- WHAT YOU HAVE TO DO:
Show all lines containing "computer" from the data below.

===== SOURCE INFORMATION

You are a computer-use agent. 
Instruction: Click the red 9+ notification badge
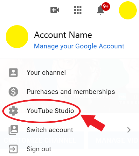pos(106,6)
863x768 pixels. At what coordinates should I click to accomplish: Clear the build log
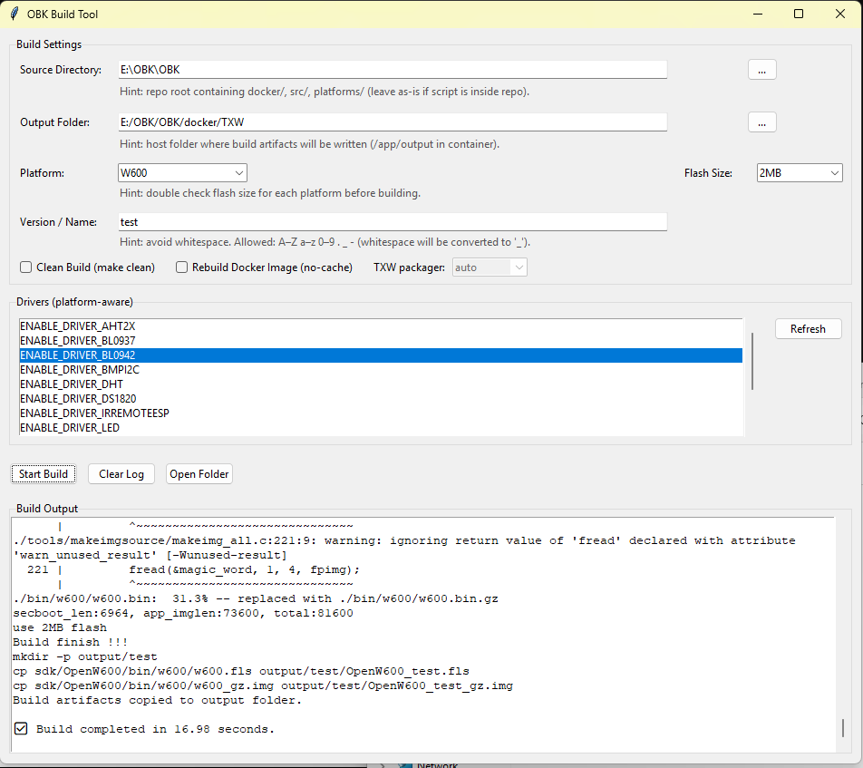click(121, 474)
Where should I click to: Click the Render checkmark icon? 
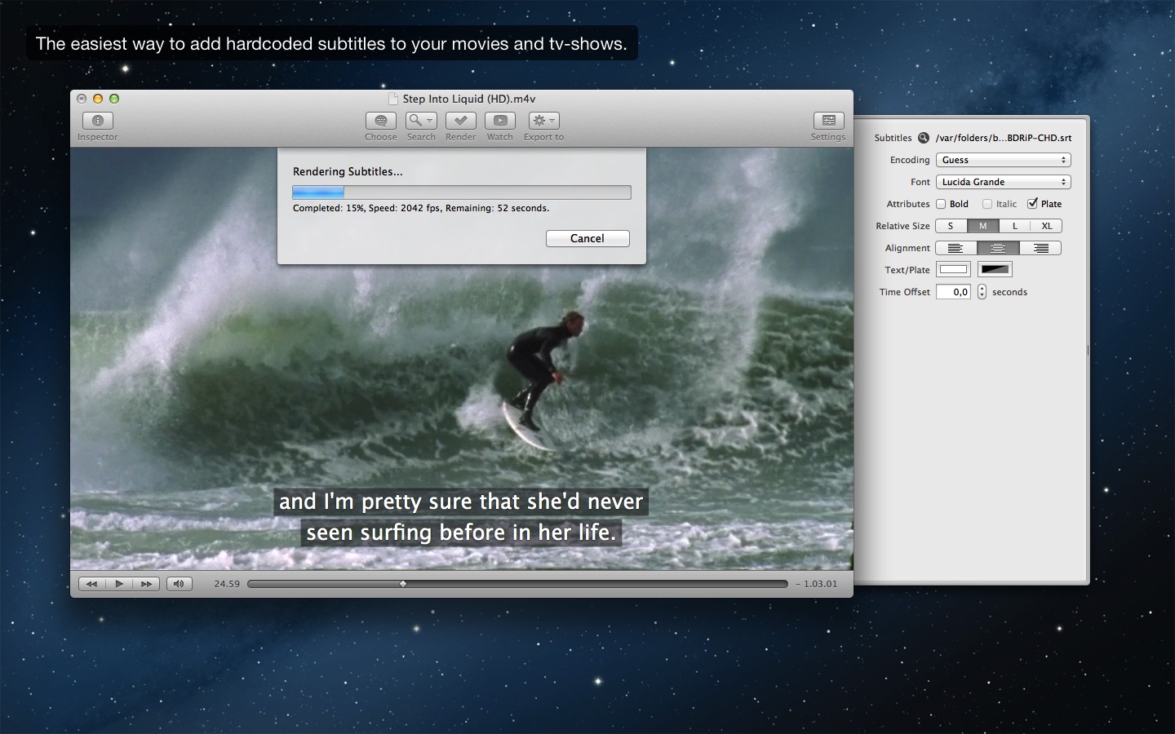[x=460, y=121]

==========
===== SOURCE INFORMATION

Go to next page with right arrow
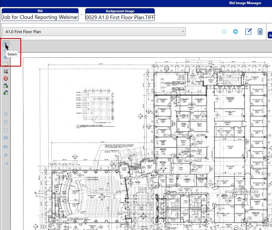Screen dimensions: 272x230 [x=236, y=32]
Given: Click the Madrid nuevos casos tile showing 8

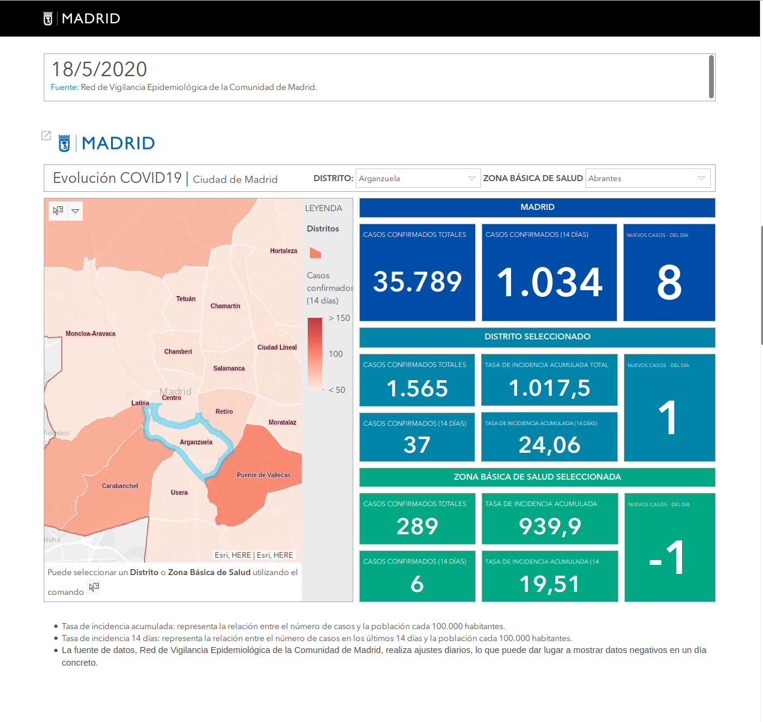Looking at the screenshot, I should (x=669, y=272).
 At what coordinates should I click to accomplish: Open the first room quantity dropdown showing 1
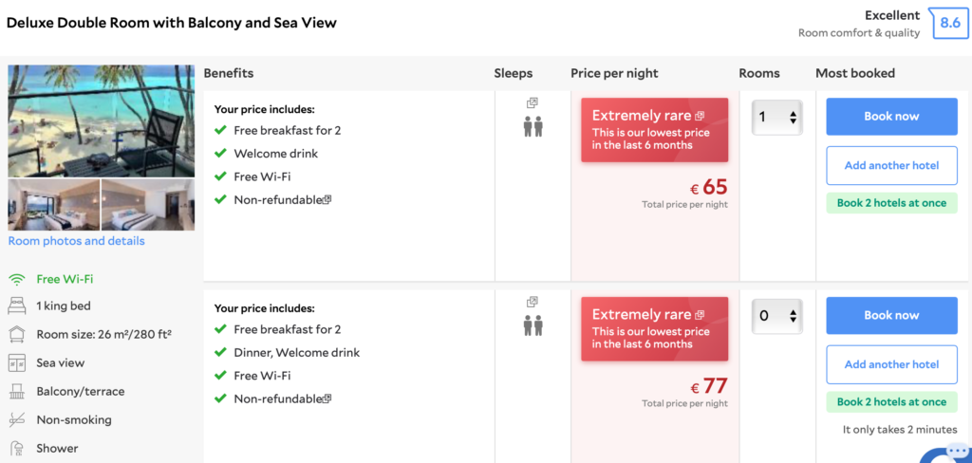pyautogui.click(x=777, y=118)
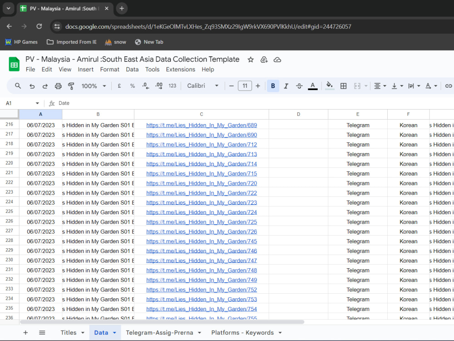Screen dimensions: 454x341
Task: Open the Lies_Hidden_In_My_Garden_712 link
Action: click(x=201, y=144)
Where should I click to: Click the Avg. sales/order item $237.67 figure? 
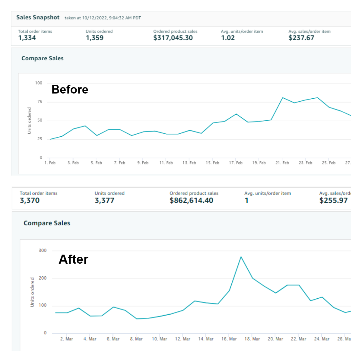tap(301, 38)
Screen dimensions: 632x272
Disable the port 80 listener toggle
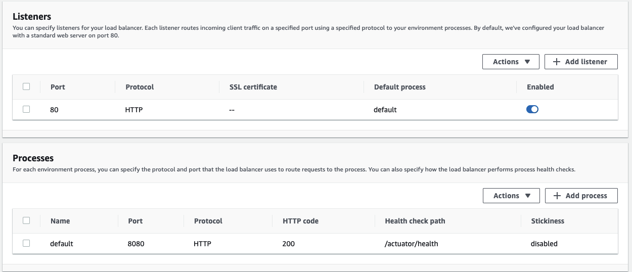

==========
===== SOURCE INFORMATION

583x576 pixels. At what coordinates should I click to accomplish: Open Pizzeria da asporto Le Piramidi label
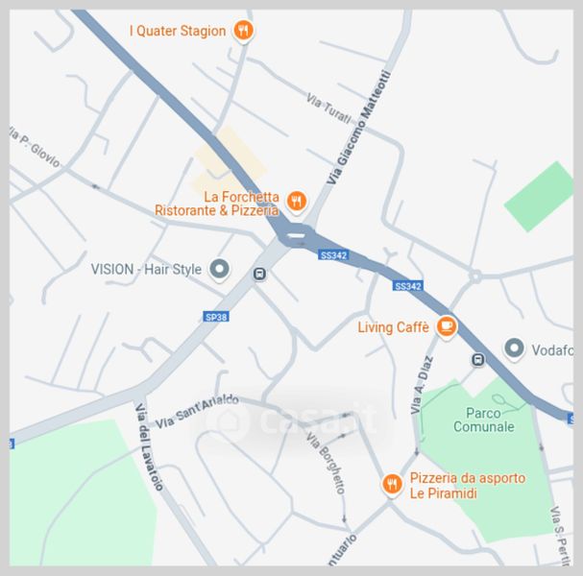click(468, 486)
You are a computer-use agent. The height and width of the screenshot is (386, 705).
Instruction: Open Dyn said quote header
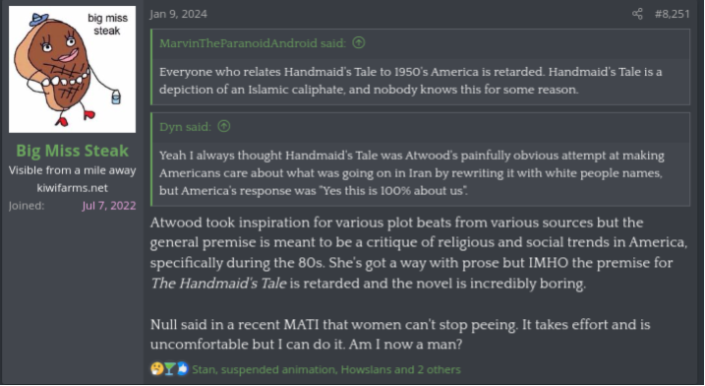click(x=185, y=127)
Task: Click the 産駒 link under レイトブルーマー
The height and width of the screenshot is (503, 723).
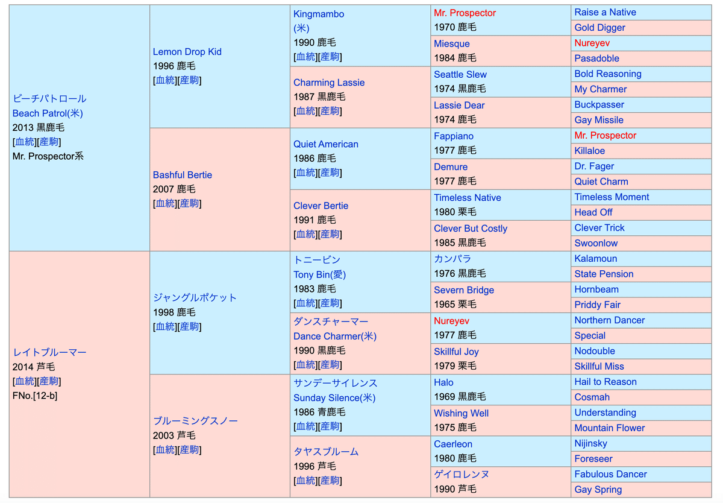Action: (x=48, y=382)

==========

- OUTPUT OF THE TASK:
You are a computer-use agent. 
You are a computer-use agent. The height and width of the screenshot is (386, 705).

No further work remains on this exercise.